We tend to think of Roman Republic transitioning into Roman Empire with Augustus, but how did contemporary Romans see this? Did they realize that the Republic was now over and done, or did they see it as just a temporary thing, expecting Republic to be revived when Augustus dies or steps down?
Augustus did everything in his power to ensure that people saw no difference between his rule and the old rule of the senate. It’s unlikely that the average Roman citizen noticed anything was drastically amiss from how the republic used to run.

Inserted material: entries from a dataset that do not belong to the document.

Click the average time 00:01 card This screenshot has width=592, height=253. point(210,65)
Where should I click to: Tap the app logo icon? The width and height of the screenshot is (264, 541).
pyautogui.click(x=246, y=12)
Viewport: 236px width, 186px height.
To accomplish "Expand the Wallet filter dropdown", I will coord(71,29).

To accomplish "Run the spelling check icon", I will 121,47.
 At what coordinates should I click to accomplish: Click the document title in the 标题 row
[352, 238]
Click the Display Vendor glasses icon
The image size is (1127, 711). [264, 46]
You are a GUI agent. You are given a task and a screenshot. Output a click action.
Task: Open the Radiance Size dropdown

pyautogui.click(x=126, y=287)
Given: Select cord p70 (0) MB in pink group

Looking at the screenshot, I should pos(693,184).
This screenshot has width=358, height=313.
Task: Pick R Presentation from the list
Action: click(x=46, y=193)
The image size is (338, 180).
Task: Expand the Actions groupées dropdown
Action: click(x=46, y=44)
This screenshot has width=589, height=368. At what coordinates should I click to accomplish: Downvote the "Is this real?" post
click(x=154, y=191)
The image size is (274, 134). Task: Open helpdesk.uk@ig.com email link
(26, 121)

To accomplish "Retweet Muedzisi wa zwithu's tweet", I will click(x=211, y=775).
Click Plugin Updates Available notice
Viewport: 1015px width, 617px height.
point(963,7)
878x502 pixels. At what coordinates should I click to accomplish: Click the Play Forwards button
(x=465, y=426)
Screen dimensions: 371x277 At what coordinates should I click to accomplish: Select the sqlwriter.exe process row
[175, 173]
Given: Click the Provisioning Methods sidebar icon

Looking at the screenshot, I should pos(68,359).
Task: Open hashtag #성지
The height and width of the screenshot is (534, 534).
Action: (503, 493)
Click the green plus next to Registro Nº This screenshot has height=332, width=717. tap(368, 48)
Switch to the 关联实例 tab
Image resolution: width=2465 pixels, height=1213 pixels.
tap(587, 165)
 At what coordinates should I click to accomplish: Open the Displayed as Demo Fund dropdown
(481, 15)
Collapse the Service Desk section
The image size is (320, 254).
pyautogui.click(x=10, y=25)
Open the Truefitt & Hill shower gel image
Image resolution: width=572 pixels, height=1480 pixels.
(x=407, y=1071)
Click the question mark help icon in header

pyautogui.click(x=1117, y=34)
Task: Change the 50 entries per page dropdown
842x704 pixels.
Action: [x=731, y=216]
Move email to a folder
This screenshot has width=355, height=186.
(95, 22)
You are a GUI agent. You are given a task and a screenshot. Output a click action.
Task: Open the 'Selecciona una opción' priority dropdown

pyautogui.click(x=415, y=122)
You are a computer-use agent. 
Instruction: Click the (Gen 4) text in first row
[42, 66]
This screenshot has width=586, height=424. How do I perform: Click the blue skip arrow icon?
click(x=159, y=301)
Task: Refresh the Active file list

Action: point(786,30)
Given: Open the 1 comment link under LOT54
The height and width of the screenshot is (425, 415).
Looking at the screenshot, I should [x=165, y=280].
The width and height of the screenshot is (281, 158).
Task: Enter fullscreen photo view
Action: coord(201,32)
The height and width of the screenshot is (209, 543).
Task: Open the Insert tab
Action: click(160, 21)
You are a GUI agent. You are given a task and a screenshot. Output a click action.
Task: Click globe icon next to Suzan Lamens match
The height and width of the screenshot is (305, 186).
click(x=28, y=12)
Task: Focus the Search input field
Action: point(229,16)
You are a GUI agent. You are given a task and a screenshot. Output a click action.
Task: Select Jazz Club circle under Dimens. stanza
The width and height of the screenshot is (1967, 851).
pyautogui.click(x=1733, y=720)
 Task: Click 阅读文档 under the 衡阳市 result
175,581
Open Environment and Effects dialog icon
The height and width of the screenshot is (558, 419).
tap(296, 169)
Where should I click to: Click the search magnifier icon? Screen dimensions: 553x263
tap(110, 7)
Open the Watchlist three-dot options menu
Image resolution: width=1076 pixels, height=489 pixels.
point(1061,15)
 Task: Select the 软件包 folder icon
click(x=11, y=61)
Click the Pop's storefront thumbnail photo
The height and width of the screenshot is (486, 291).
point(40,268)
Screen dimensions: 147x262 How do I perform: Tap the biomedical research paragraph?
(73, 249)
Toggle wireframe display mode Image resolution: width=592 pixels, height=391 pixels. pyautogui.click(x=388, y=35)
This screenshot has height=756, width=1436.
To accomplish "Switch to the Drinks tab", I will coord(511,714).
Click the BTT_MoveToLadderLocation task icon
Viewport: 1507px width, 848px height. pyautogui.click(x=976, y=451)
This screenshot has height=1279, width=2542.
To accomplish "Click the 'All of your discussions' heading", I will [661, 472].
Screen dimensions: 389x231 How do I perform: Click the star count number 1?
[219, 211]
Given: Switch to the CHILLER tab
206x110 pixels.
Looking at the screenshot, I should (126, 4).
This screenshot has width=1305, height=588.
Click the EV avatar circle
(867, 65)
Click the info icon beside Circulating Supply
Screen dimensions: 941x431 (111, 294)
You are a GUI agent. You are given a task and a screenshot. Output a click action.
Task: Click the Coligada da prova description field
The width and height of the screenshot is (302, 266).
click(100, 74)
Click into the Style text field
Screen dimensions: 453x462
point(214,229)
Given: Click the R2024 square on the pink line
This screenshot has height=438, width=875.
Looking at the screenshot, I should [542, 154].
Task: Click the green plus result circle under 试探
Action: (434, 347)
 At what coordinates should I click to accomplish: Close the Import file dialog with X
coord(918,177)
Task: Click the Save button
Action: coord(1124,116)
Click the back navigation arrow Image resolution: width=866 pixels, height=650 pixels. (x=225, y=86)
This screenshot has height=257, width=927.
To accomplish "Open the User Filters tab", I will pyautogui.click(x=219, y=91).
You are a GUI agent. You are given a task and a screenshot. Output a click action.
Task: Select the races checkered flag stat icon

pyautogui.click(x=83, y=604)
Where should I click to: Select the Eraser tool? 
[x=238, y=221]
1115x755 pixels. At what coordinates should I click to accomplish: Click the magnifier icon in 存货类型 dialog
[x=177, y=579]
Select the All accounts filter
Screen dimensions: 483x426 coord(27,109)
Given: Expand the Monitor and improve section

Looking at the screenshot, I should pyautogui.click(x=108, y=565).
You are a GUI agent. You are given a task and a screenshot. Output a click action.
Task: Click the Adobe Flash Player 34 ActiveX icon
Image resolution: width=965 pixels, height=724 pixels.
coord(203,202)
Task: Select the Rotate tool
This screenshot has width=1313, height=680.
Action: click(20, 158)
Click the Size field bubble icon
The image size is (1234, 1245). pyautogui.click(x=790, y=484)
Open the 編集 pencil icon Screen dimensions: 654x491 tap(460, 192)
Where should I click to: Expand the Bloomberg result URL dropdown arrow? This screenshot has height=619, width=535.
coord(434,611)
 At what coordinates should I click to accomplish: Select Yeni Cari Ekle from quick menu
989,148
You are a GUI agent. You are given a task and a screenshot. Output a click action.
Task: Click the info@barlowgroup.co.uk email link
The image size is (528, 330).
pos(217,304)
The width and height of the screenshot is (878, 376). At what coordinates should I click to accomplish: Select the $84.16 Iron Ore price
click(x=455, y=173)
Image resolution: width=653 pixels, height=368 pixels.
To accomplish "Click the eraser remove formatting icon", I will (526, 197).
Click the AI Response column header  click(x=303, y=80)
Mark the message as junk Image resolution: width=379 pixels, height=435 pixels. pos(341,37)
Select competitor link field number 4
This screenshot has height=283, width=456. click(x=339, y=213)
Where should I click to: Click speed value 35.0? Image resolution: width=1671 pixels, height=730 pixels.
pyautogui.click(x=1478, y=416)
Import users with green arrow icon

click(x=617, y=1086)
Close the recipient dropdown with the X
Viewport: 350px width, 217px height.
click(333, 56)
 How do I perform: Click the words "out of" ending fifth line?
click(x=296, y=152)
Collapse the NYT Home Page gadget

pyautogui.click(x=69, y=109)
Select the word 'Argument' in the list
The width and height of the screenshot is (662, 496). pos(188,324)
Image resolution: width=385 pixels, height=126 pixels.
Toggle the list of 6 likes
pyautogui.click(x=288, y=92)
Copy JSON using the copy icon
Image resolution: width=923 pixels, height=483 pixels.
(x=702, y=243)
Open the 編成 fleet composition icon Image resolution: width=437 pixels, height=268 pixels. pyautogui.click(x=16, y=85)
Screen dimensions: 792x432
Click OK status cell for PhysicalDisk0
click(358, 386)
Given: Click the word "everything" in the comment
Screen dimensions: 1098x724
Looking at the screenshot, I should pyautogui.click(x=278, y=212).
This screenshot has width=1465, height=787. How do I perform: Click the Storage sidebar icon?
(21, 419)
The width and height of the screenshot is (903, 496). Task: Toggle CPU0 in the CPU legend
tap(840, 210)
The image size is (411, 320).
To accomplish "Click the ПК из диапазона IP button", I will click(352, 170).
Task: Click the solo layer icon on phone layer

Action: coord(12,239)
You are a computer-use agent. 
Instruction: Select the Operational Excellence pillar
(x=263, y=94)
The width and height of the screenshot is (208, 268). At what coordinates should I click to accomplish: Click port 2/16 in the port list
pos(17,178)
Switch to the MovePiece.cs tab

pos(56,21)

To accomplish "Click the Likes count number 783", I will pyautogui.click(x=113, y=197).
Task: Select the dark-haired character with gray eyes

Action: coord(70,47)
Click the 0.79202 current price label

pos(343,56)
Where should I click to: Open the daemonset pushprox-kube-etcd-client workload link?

This is largely due to the fact that the republic was an old and largely false ideal by this point in time—we’ll say 30 BCE for clarity—and very few people if no people who were alive had experienced living in it as the ideal that they conceived it to be. Augustus made sure that his biggest naysayers died in a series of proscriptions a few years prior: these brought him massive amounts of income while eliminating those who spoke against what he was trying to do. This has to be added on top of the fact that the Roman state had known a series of civil wars for generations now, almost 60 years; Sulla marched on Rome in 88 BCE and since then the republic was characterized by a few big name individuals rigging elections, muscling themselves into power, and lording it over everyone else with their wealth and prestige, including the senate. Over time this became normalized for Roman citizens; while it was still an unwanted an uncomfortable situation, it was simply how things were. There’s a fantastic story in Suetonius (which is probably apocryphal, but illustrates the spirit of the times) in which two men each trained a crow (or a raven, I can never remember which) to speak. One trained his to greet Caesar (Octavian) when he arrived in Rome victorious after Actium, and the other was trained to greet Antony. Octavian was lighthearted upon seeing the bird which greeted him and offered the man 20k sesterces for it (a massive sum). The man produced his partner and told him there was another bird, and the bird croaked “hail Antony our victorious commander!” Octavian was not angry, and told the man simply to share the wealth with his partner. What this shows you, even if it isn’t strictly true, is that people were hyper-normalized by this point to the civil wars in which anyone could win, and it made very little difference to most people who did so long as they (thank the gods!) weren’t called up to fight other Romans again.
So, for most Roman citizens, having a big man calling the shots as a consul WAS the republic, since the majority of citizens only had a loose understanding of the republic’s specific laws, and noticed that, for all intents and purposes, this was just how the world around them worked now.
You must also take into account that there was little centralized justice in Rome compared to now. If you wanted protection you couldn’t normally go to a police force, since such an institution didn’t exist. You had to protect yourself and normally this involved latching onto a wealthy patron as their client. You would offer your services to them and they in exchange would protect you with their influence; usually this service involved your vote as well. Thus the Roman world came to be run almost like one massive mafia.
THAT was the republic most people knew, not a representative government designed to keep out kings and keep people free. That was it’s ideal, but few people cared about the ideal. The ancient world was deadly and most people cared about surviving first and foremost, like many people do now. They didn’t care that the republic of 200 BCE was different from now, they cared that someone, finally, seemed to be restoring some order to their land ravaged by the previous civil wars of 6 decades. So long as Augustus made himself look like he was restoring the republic—and this, arguably, was his prime objective in garnering power to himself as a result— most people were content to let him do as he pleased, regardless of whether or not it was strictly legal, because so many “sacred” laws had been broken over and over the last 60 years, and very few people really understood what was going on in the first place. It wasn’t like now where citizens of a republic might be able to veto their leaders and impeach them; almost nobody by the time Augustus establishes himself as the leader of the Roman stage had the ability to power to stop him, and if he kept on going around and saying he’d restored the republic, most people saw the soldiers running around under his orders and agreed with him regardless of whether they wanted to or not.
So, it wouldn’t be until many years later that people would start to recognize that the Roman state was no longer a republic, but an empire with an emperor, and call it as much. (I believe the first “emperor” to be recognized as such by his contemporaries was Vespasian, but someone should fact check me on this, since my knowledge ends mostly after Augustus dies).